WORK INSTRUCTIONS:
Rescale everything from the line containing "You are a computer-use agent. 750x709 pixels." down to the line containing "pyautogui.click(x=222, y=665)", both ends included. Write those lines out again in full, with the item text unchanged. Multiply each coordinate in the answers by 1.65 and round it to a whole number, rounding halves up. Leave the pictures out.

>> Start

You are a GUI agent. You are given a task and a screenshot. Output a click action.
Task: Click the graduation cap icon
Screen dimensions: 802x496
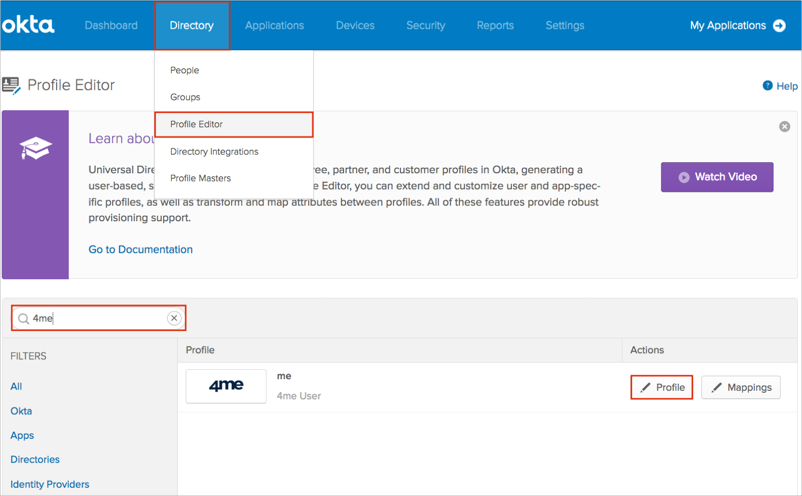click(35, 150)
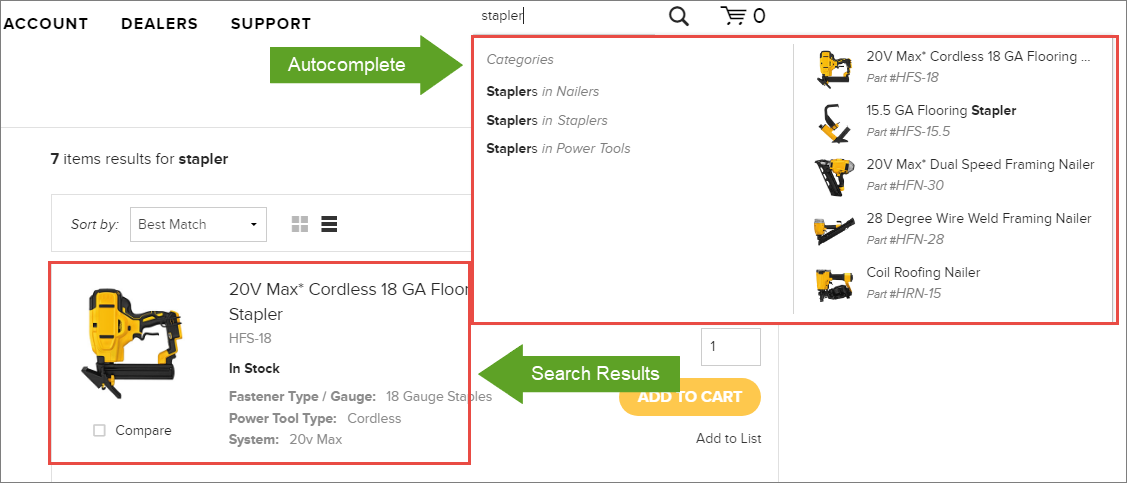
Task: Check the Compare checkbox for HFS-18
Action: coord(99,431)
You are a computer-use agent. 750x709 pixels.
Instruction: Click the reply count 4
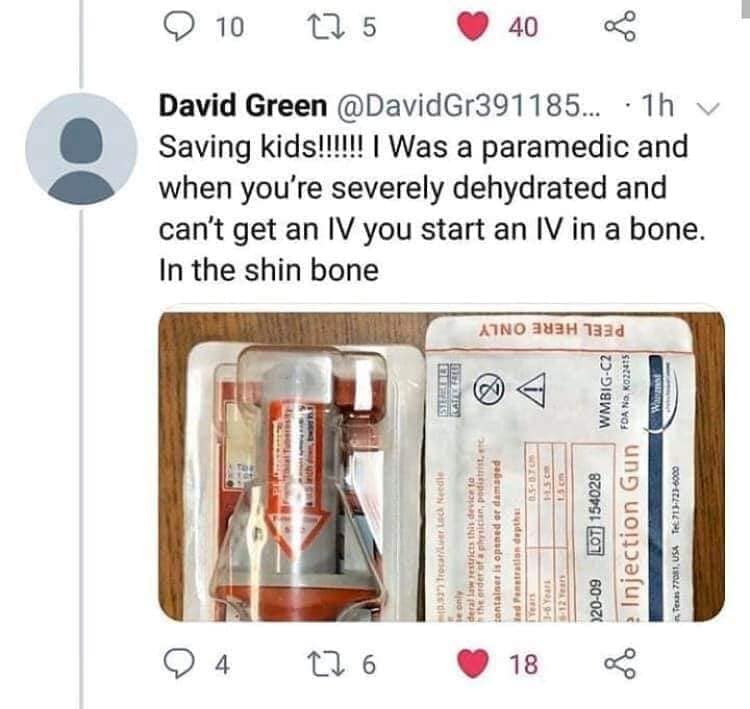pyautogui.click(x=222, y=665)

>> End
>> Start

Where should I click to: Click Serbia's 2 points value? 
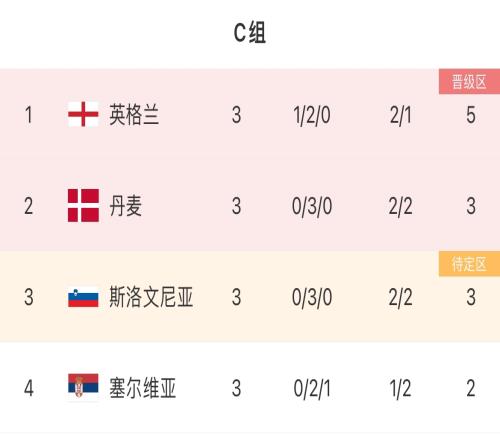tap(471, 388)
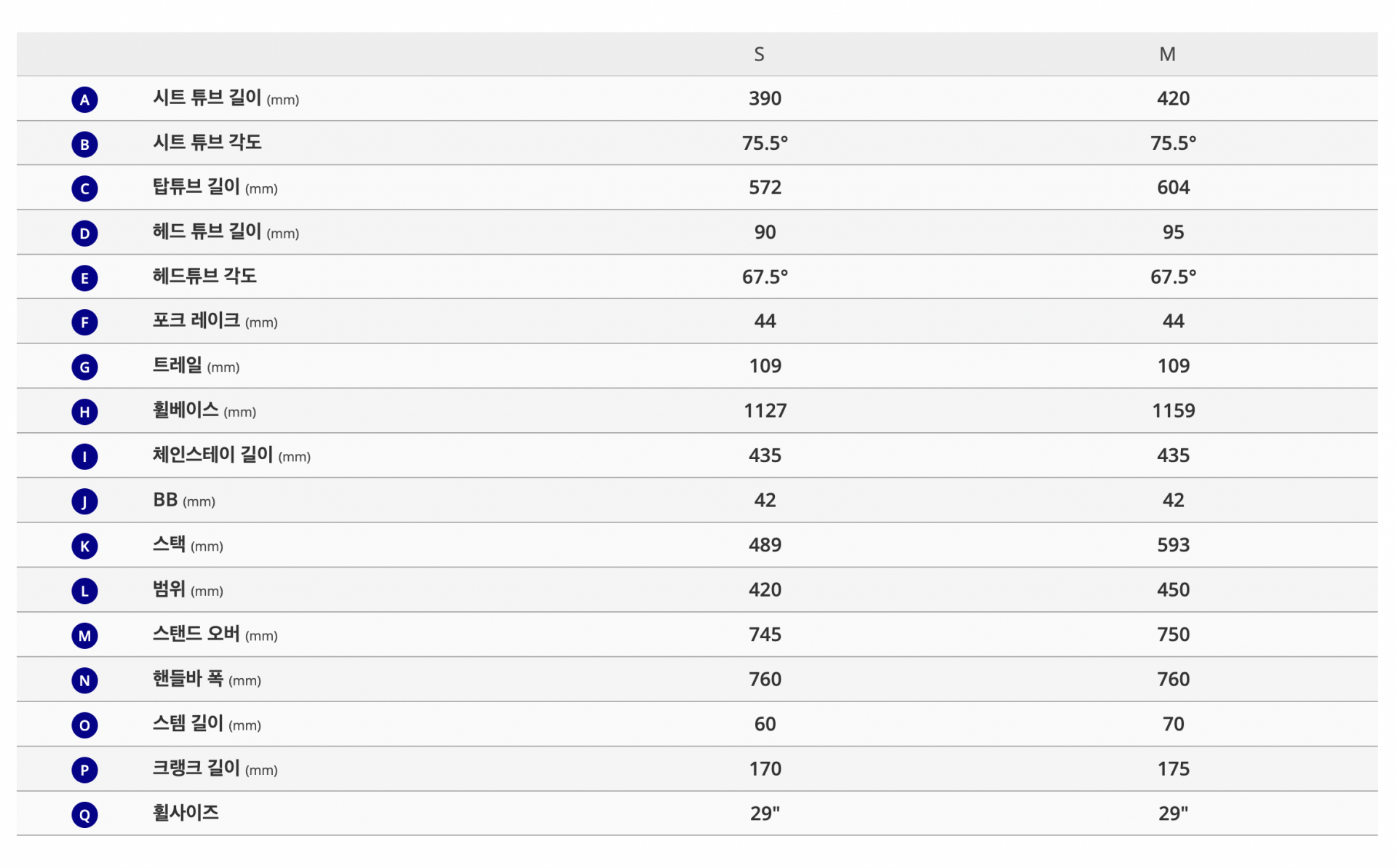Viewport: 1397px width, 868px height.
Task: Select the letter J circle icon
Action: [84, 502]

>> End

EXERCISE RESPONSE:
You are a computer-use agent. 750x709 pixels.
Instruction: Click the reply count 4
pyautogui.click(x=366, y=1097)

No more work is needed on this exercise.